Volume 113, Number 2, Summer 2021
Table of Contents

ARTICLES

Edward James Weintraut

Regina Scheer’s Machandel: The Crossroads of Unforgetting, Remembrance, and Forgetting

In her debut novel, Machandel (2014), Regina Scheer offers a panoramic portrayal of 20th- and 21st-century experiences on East German soil, ranging from the plight of four individuals in the 1940s to the disillusionment of three in post-unification Germany. As she explores this chronology Scheer abstains from making any accusations or condemnations, nor does she indulge in any (n)ostalgic sentiment. She allows the five main characters to recount their life story in direct interior monologues; at no point are their musings challenged by other characters or contextualized by authorial intervention. These private revelations are accompanied by rationales for both sharing and repressing memories, especially those triggered by trauma. Machandel does not resolve the dynamic between remembering and forgetting, but invites the reader to invest emotionally in the stories presented, drawing personal conclusions about what should or should not be passed on to future generations. (EJW)

 

Berna Gueneli

Turkish Émigrés, European Artists: Re/Discovering a Web of Turkish-European Artists in 1980s West Germany and Europe

In 1980, the (third) military coup in Turkey resulted in mass emigration. Among the émigrés were several artists, including filmmakers, actors, singer-songwriters, painters, and sculptors, who moved, for example, to Germany, Sweden, and France. They began to form a European web of émigrés working on music, film, theater, and paintings, thereby creating an artistic diaspora. This article identifies a group of lesser-studied émigré artists in Germany and Europe, lays out their networks and creative practices, and ultimately shifts the perspective on migration in the 1980s. Films such as Yilmaz Güney’s The Wall (1982) in France, Tuncel Kuritz’s Hasan the Rose/Gül Hasan (1980) in Sweden, musical recordings such as Cem Karaca’s “Die Kanaken” (1984) in Cologne, and the work of artist Ismail Saray in London of the 1980s, among others, help to show their asymmetrical web of trans-European connections. (BG)

 

Jens Pohlmann

Heiner Müller’s Cooperation with the “Institution of Art”—An Analysis of His Performance at the Büchnerpreis Award Ceremony

Heiner Müller was celebrated in the West as an East German dissident, but he was also respected as a fierce critic of capitalist society by the West German left.
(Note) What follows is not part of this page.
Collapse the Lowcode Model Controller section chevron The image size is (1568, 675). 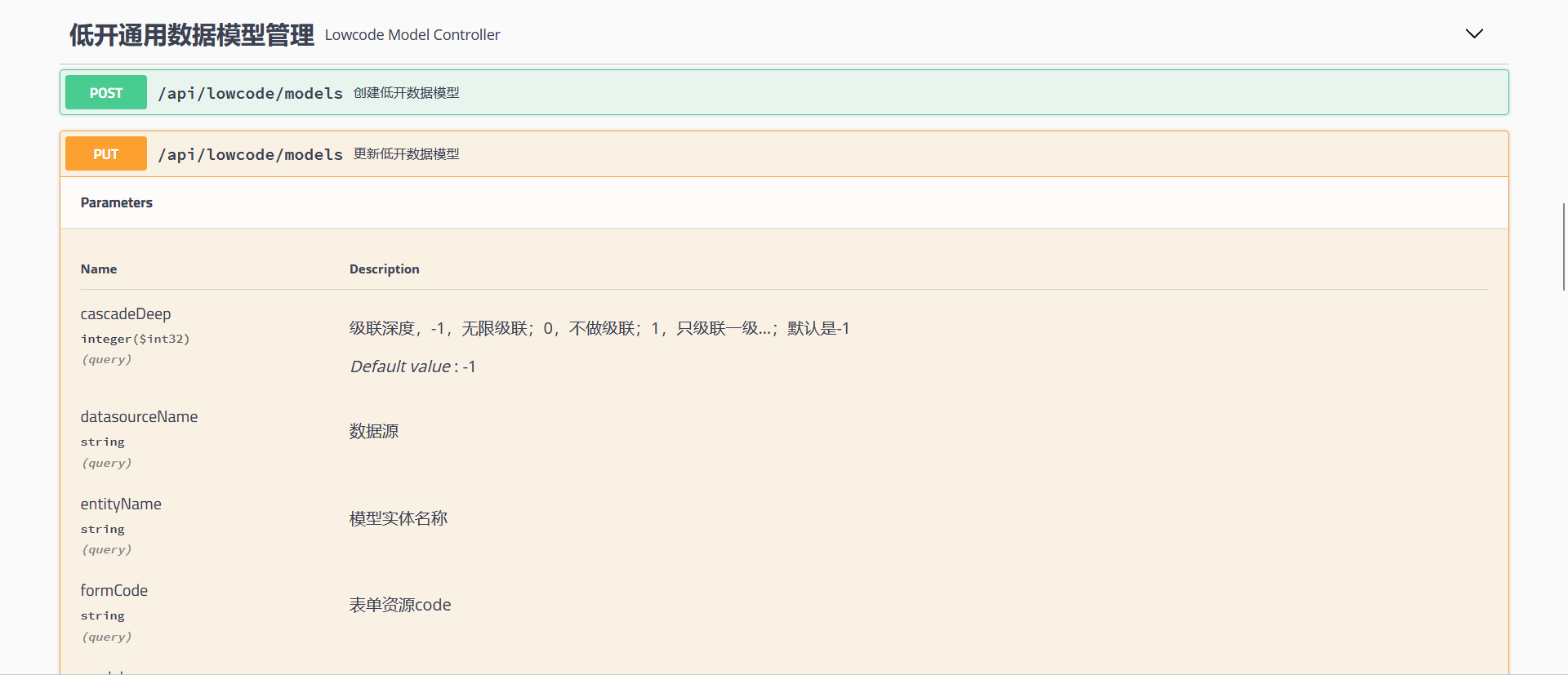coord(1473,34)
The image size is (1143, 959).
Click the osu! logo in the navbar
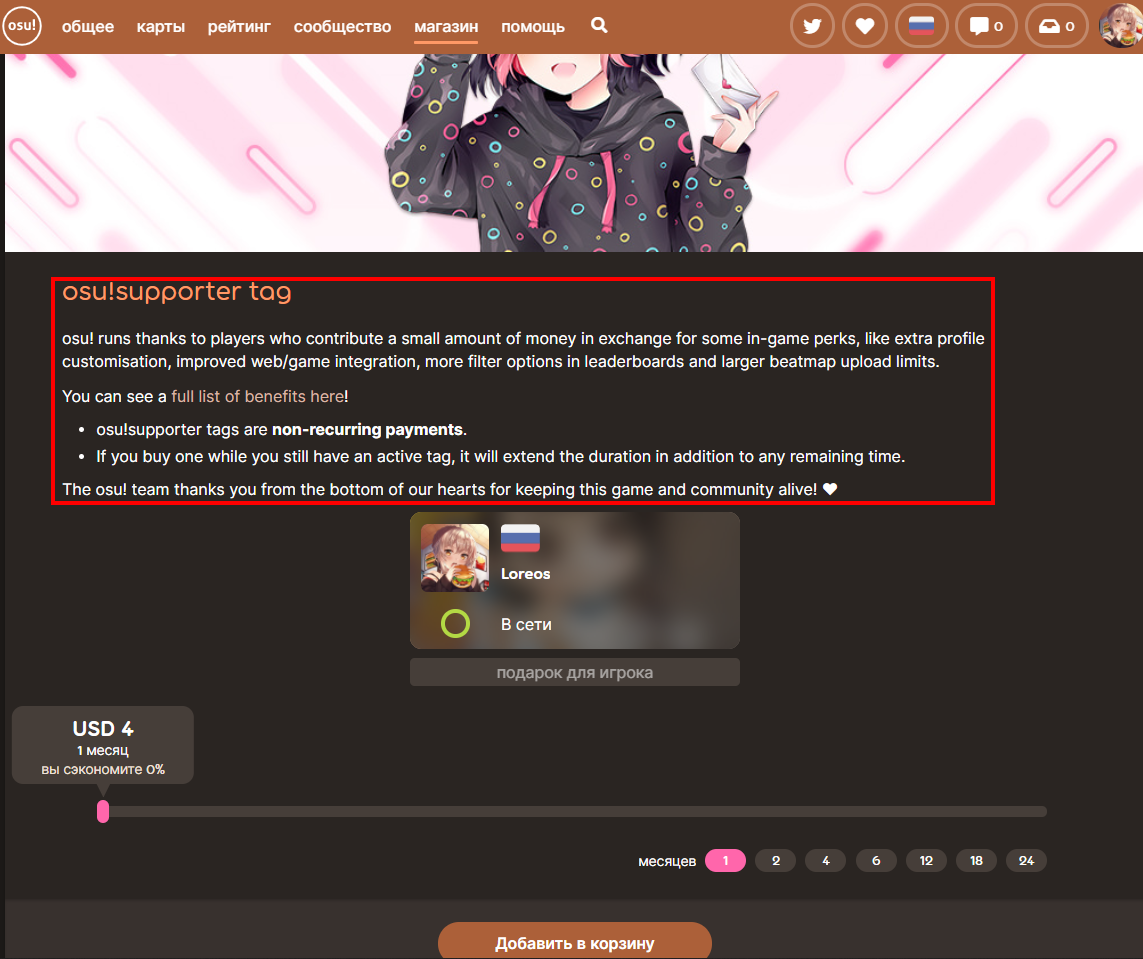click(x=22, y=26)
His award speech at the Büchnerpreis award ceremony in 1985 has been interpreted as a rebellion against the social norms of the West German “Kulturbetrieb,” with which he resisted co-optation by the cultural establishment. In this essay, I take another look at Müller’s performance at the award ceremony and examine the extent to which this literary prize posed a threat to his image as avant-garde author and critic of capitalist society. My interpretation re-evaluates Müller’s aesthetic and performative strategies when maneuvering within the circumstances of a Western media public sphere, as he did in and increasingly after accepting the prize. I claim that Müller’s performance displays the difficulties of presenting an artistic critique of capitalism within a Western media public sphere and under the influence of a developing brand culture. (JP)

 

Simon Schoch

Kellers Novellierung der Gattung: Der Schmied seines Glückes als Schreib-Szene einer uneigentlichen Novellistik

Keller’s Seldwyla cycle serves as a prime example of the 19th-century novella. A detailed account of its compositional complexity, however, reveals “significant ruptures, disturbing divergence, and a troublesome variety” (Aust) that continue to raise the question of genre. I argue that Seldwyla, in contrast to the “authentic novellas” of Keller’s Galatea project, designates the site of a formal inauthenticity negotiating a genre “in flux,” “yet to be determined” (Keller). In particular, my article investigates a key element of the novella, both indispensable and disputed, namely the unheard-of incident (“unerhörte Begebenheit”). For this reason, my essay focuses on Keller’s Der Schmied seines Glückes, a widely neglected part of the cycle that revolves around the scene of writing as its pivotal event. Keller’s “writing-scene” (Campe), I argue, does not only serve as framework of genre-specific self-reflection, it articulates the “Begebenheit” itself, thus situating the novella at the very edge of its genre and, hence, at the threshold of a modernist writing that “has no other law than that of affirming […] its own existence” (Foucault). (SS; in German)

 

Marie-Luise Goldmann

Ghosting: Narratives of Noncommunication in the Digital Age (Röggla, Grjasnowa, von Rönne)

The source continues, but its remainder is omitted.